# [Your assignment]
All the entries below should be reproduced exactly.

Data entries
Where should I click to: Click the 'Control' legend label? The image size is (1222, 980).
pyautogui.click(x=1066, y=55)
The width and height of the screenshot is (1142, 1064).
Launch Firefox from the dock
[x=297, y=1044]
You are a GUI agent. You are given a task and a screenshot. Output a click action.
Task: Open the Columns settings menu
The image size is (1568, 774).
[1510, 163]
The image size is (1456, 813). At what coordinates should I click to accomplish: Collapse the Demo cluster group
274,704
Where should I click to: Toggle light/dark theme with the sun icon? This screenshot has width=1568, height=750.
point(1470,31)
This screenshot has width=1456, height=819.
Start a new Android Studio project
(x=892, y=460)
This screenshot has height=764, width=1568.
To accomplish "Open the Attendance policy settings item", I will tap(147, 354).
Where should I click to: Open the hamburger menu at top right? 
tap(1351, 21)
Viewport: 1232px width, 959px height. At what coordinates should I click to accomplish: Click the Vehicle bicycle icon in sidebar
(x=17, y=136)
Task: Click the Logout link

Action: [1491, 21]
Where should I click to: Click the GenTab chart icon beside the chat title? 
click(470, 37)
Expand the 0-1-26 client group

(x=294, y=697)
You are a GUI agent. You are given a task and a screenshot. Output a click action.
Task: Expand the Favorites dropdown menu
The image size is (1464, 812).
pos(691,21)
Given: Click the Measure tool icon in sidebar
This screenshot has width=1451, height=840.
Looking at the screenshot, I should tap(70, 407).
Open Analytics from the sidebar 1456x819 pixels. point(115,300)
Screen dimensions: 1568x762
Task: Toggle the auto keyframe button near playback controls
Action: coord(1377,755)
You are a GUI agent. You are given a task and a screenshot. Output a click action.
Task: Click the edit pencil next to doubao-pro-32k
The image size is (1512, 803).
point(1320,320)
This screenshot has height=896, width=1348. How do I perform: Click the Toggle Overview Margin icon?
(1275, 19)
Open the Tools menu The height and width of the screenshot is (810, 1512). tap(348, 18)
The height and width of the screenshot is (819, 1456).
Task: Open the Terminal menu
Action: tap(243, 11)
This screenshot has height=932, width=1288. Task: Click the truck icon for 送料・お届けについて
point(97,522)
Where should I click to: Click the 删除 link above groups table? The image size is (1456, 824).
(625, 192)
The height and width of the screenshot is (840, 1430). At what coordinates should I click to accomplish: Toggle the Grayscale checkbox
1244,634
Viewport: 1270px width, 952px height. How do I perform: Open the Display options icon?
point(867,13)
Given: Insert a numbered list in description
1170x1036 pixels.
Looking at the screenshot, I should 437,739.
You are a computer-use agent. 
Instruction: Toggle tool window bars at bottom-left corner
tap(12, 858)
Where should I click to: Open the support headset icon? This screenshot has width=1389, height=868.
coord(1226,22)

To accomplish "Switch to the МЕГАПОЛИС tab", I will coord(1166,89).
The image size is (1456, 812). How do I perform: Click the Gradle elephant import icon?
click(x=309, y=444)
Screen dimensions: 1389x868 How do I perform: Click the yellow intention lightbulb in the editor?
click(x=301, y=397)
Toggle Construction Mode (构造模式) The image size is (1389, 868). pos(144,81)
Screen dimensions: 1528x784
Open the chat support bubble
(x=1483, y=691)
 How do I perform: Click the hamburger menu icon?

# [Response to the exercise]
Where should I click to: Click the 'Control' legend label? The image size is (1222, 980).
pyautogui.click(x=1066, y=55)
The width and height of the screenshot is (1142, 1064).
Launch Firefox from the dock
[x=297, y=1044]
You are a GUI agent. You are given a task and a screenshot. Output a click action.
Task: Open the Columns settings menu
The image size is (1568, 774).
[1510, 163]
The image size is (1456, 813). At what coordinates should I click to accomplish: Collapse the Demo cluster group
274,704
Where should I click to: Toggle light/dark theme with the sun icon? This screenshot has width=1568, height=750.
point(1470,31)
This screenshot has width=1456, height=819.
Start a new Android Studio project
(x=892, y=460)
This screenshot has height=764, width=1568.
To accomplish "Open the Attendance policy settings item", I will tap(147, 354).
Where should I click to: Open the hamburger menu at top right? 
tap(1351, 21)
Viewport: 1232px width, 959px height. At what coordinates should I click to accomplish: Click the Vehicle bicycle icon in sidebar
(x=17, y=136)
Task: Click the Logout link

Action: [1491, 21]
Where should I click to: Click the GenTab chart icon beside the chat title? 
click(470, 37)
Expand the 0-1-26 client group

(x=294, y=697)
You are a GUI agent. You are given a task and a screenshot. Output a click action.
Task: Expand the Favorites dropdown menu
The image size is (1464, 812).
pos(691,21)
Given: Click the Measure tool icon in sidebar
This screenshot has width=1451, height=840.
Looking at the screenshot, I should tap(70, 407).
Open Analytics from the sidebar 1456x819 pixels. point(115,300)
Screen dimensions: 1568x762
Task: Toggle the auto keyframe button near playback controls
Action: coord(1377,755)
You are a GUI agent. You are given a task and a screenshot. Output a click action.
Task: Click the edit pencil next to doubao-pro-32k
The image size is (1512, 803).
point(1320,320)
This screenshot has height=896, width=1348. How do I perform: Click the Toggle Overview Margin icon?
(1275, 19)
Open the Tools menu The height and width of the screenshot is (810, 1512). tap(348, 18)
The height and width of the screenshot is (819, 1456).
Task: Open the Terminal menu
Action: tap(243, 11)
This screenshot has height=932, width=1288. Task: Click the truck icon for 送料・お届けについて
point(97,522)
Where should I click to: Click the 删除 link above groups table? The image size is (1456, 824).
(625, 192)
The height and width of the screenshot is (840, 1430). At what coordinates should I click to accomplish: Toggle the Grayscale checkbox
1244,634
Viewport: 1270px width, 952px height. How do I perform: Open the Display options icon?
point(867,13)
Given: Insert a numbered list in description
1170x1036 pixels.
Looking at the screenshot, I should 437,739.
You are a computer-use agent. 
Instruction: Toggle tool window bars at bottom-left corner
tap(12, 858)
Where should I click to: Open the support headset icon? This screenshot has width=1389, height=868.
coord(1226,22)

To accomplish "Switch to the МЕГАПОЛИС tab", I will coord(1166,89).
The image size is (1456, 812). How do I perform: Click the Gradle elephant import icon?
click(x=309, y=444)
Screen dimensions: 1389x868 How do I perform: Click the yellow intention lightbulb in the editor?
click(x=301, y=397)
Toggle Construction Mode (构造模式) The image size is (1389, 868). pos(144,81)
Screen dimensions: 1528x784
Open the chat support bubble
(x=1483, y=691)
 How do I perform: Click the hamburger menu icon?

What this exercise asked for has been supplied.